(RECORDS PROVIDED Opens)
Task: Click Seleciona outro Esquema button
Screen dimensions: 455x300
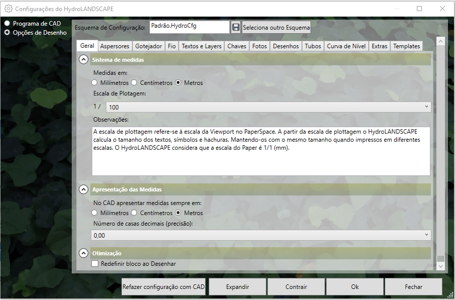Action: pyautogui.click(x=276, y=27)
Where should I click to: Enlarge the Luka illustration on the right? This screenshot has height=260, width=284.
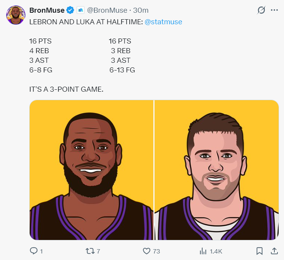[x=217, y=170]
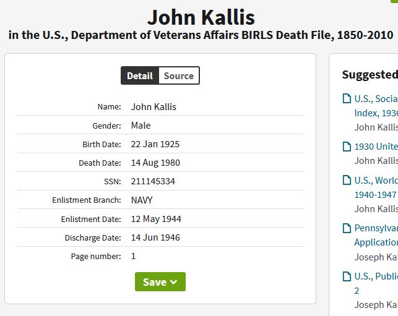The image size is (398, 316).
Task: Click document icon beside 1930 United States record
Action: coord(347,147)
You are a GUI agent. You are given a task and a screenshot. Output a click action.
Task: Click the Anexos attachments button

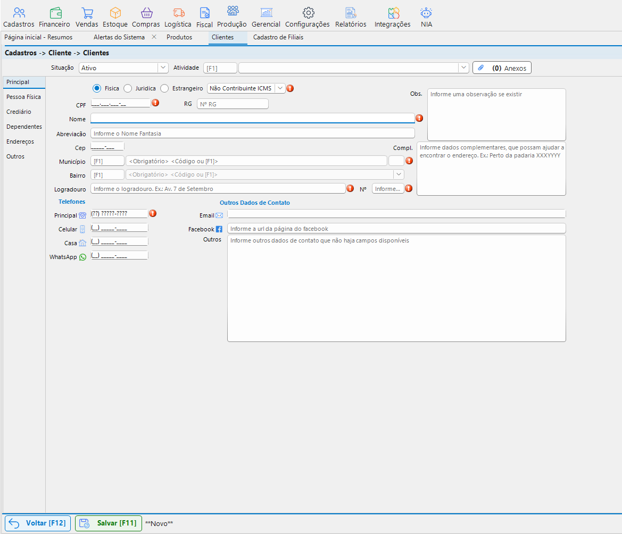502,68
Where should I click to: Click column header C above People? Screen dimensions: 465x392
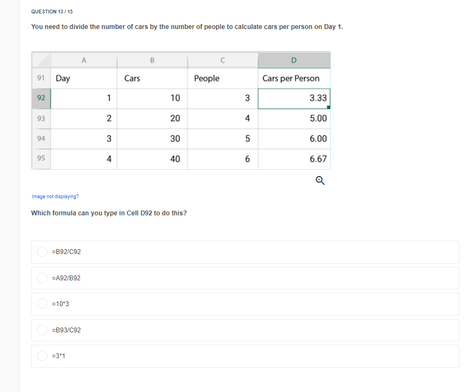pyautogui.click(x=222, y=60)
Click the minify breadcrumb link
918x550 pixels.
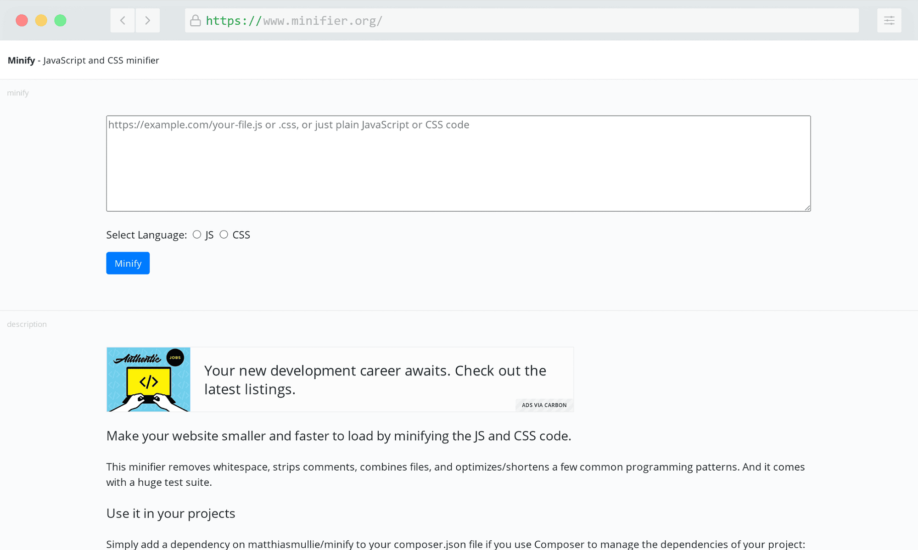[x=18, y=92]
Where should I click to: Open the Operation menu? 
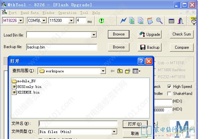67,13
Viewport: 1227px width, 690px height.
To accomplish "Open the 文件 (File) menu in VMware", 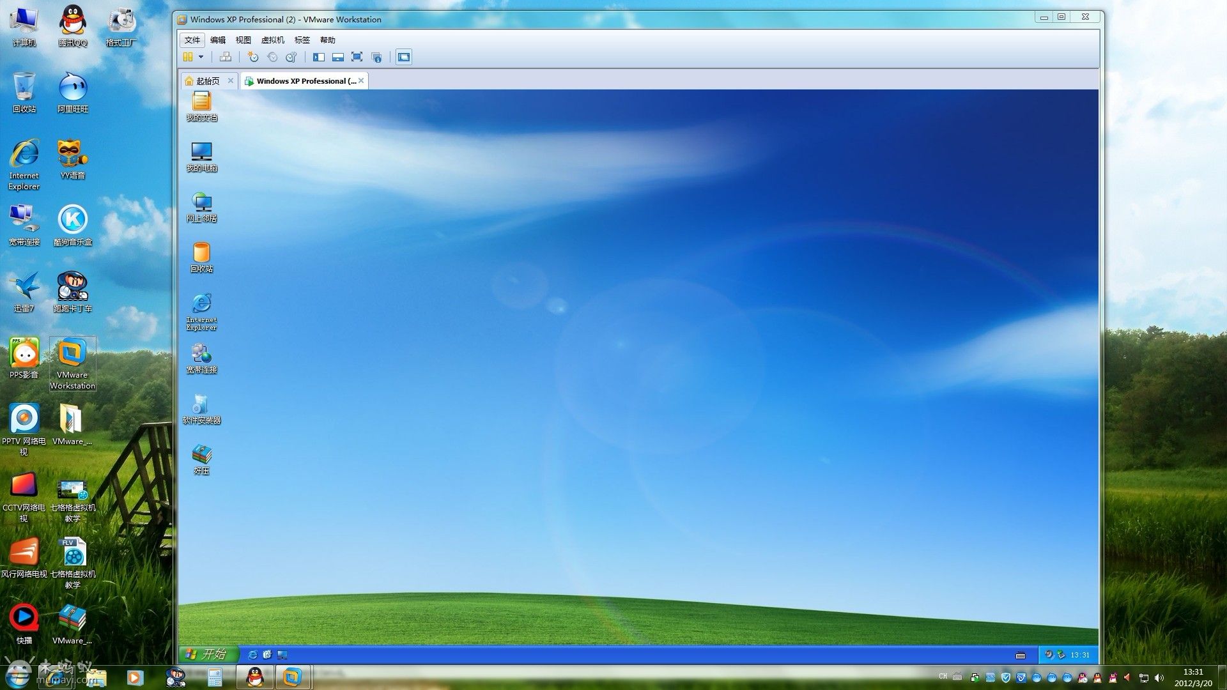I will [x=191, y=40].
(RECORDS PROVIDED Closes)
(RECORDS PROVIDED Opens)
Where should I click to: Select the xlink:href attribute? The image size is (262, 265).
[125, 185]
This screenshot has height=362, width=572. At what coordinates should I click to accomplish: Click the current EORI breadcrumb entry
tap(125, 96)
(RECORDS PROVIDED Closes)
◆ TASK ITEM ◆
Copy nothing but the lines above that run from the one with "Screen dimensions: 455x300" to the one with "You are a GUI", ends included; pictures stay out.

◆ OUTPUT OF THE TASK ◆
Screen dimensions: 455x300
Action: pyautogui.click(x=276, y=27)
Where should I click to: Enlarge the Luka illustration on the right? This screenshot has height=260, width=284.
[x=217, y=170]
The image size is (398, 316).
Task: Click document icon beside 1930 United States record
Action: coord(347,147)
You are a GUI agent. You are given a task and a screenshot. Output a click action.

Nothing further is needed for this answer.